A local authority in the south of England has warned that it may soon run out of places to accommodate unaccompanied children seeking asylum who arrive in the UK on small boats. At a high court hearing, Kent County Council (KCC) submitted evidence that, as of 4 March, it was accommodating 423 unaccompanied children of whom 346 were in long-term care and 77 were awaiting transfer to other local authorities. The court was also informed that, according to forecasts, up to 3541 unaccompanied children could arrive on small boats between March and December but that KCC only had places for 1631 of them. KCC’s legal representative asked the court to order the government to make alternative arrangements if the large number of arrivals meant that the authority was unable to fulfil its legal obligations. The hearing was part of a long-running case to challenge the Home Office’s use of hotels to accommodate unaccompanied children seeking asylum following revelations that many of those children have gone missing. The lawyer representing the NGO Every Child Protected Against Trafficking, which is also involved in the case, told the court that the situation was a “groundhog day” which continued to “leave vulnerable children in limbo”.
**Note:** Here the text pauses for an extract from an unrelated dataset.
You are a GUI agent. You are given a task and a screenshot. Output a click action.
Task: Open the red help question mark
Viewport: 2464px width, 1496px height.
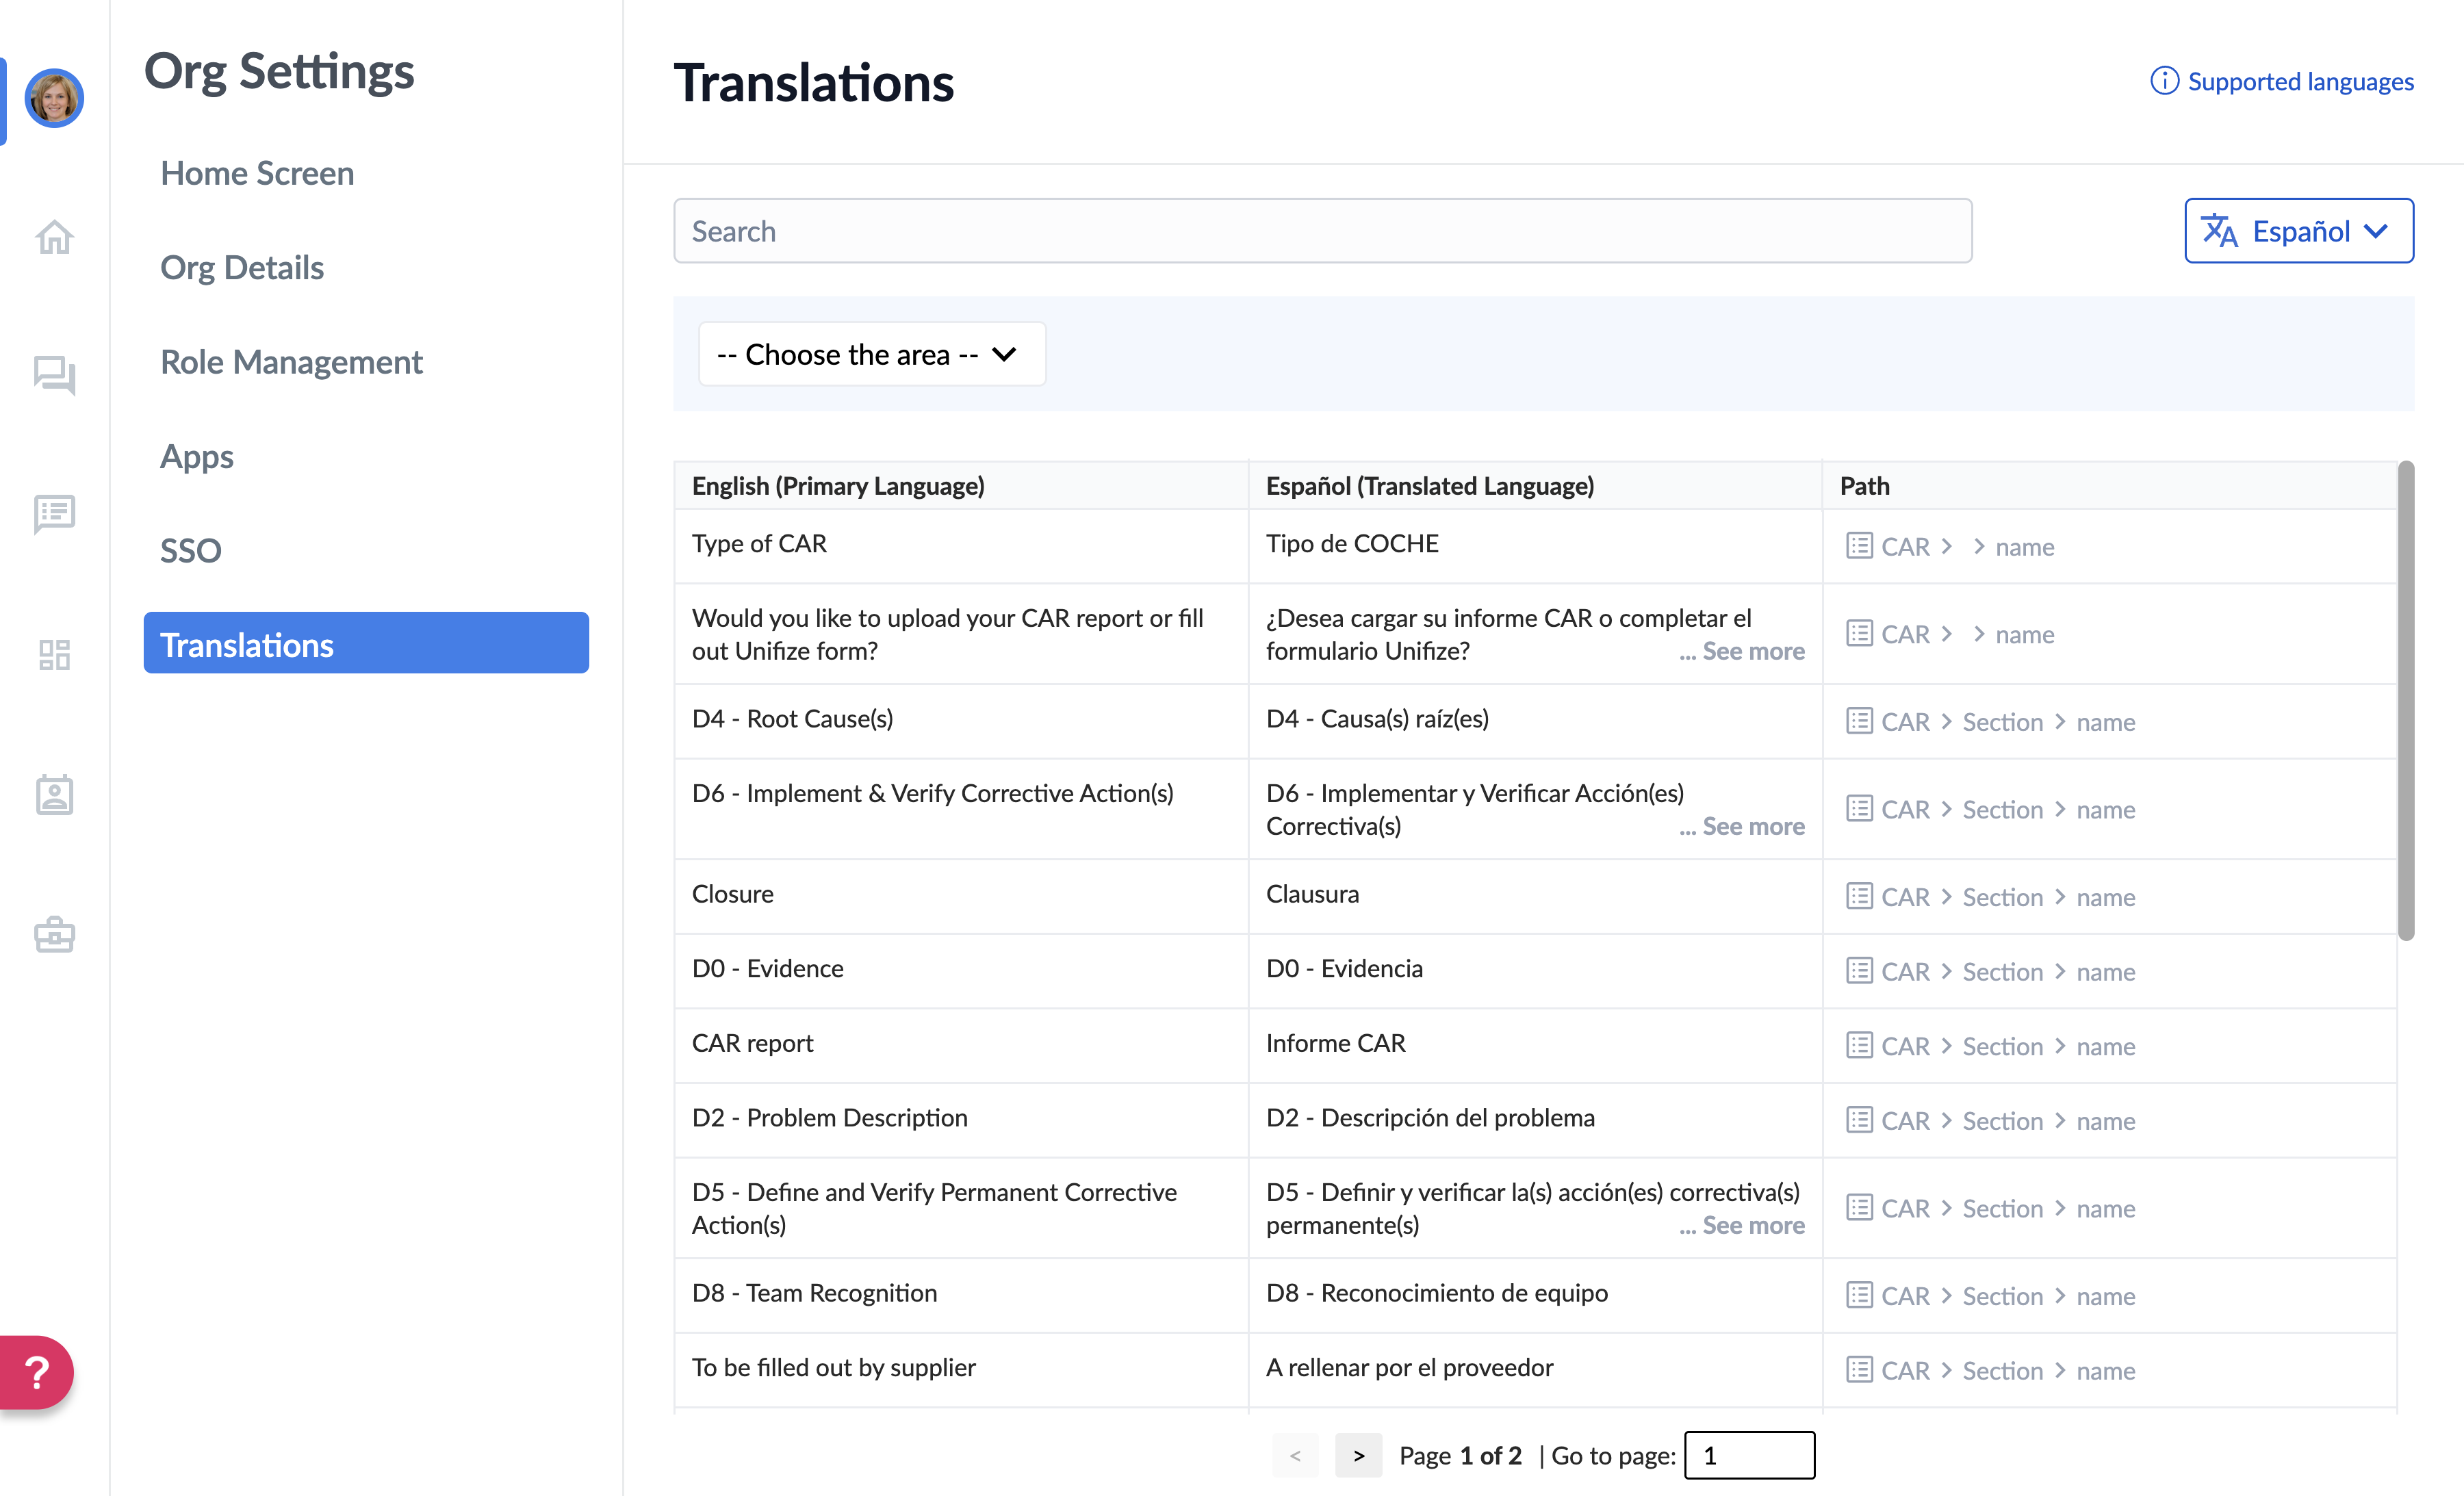37,1372
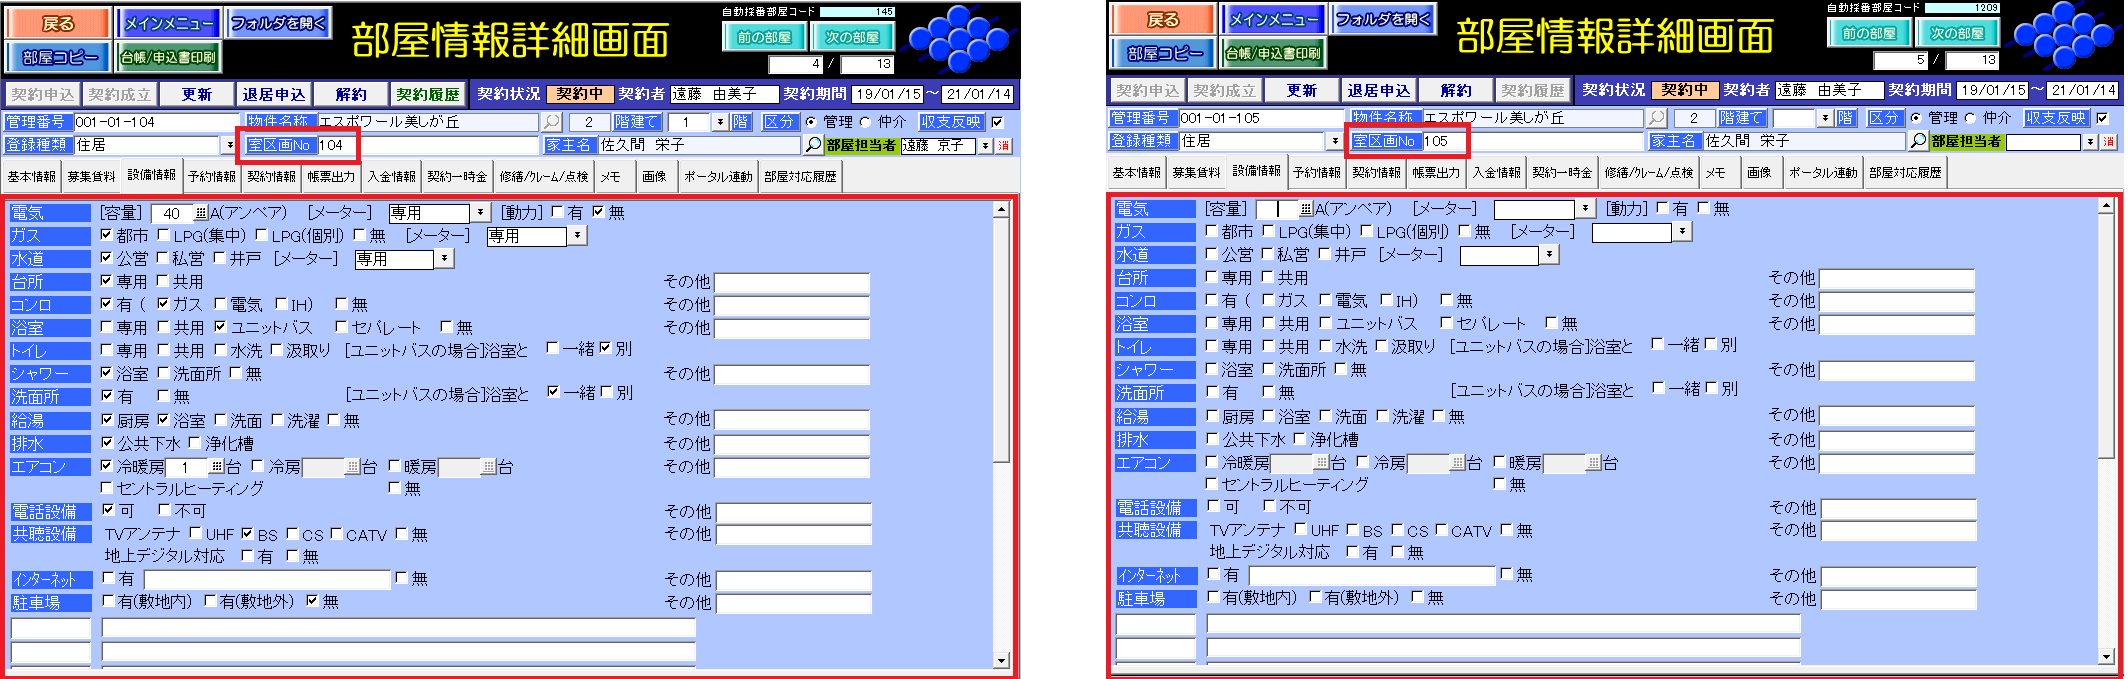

Meanwhile, forced eviction operations in the capital of Paris are reportedly on the rise, especially with the upcoming Olympic games. Civil society organisations accused the French police of launching a “social cleansing” operation on the streets of Paris. On 23 March, Utopia56 published a footage of the police waking up about a dozen of asylum seekers and migrants along the St Martin Canal in Paris before spraying the inside of their tear gas tent. According to the organisation, the operation resulted in injuries. On 6 March, around 400 unaccompanied young migrants sleeping in an informal camp along the banks of the Seine River near the Sully and Marie bridges were moved on by the police without providing them a shelter. Additionally, also in efforts to “clean-up” ahead of the Paris Olympics, the prefecture of Paris has been moving hundreds of homeless migrants from the capital to rural and small towns. This has sparked anger among far-right mayors. Serge Grouard, the right-wing mayor of Orleans in central France, complained on 25 March about the arrival of up to 500 homeless migrants in his town of 100,000 people without his prior knowledge. “It has been proved that every three weeks, a coach arrives in Orleans from Paris, with between 35-50 people on board,” he told reporters, adding that there were rumours it was to “clean the deck” in the capital ahead of the Olympics in July and August. According to the mayor, each new arrival is offered three weeks in a hotel at the state’s expense, but is thereafter left to fend for themselves, Grouard explained.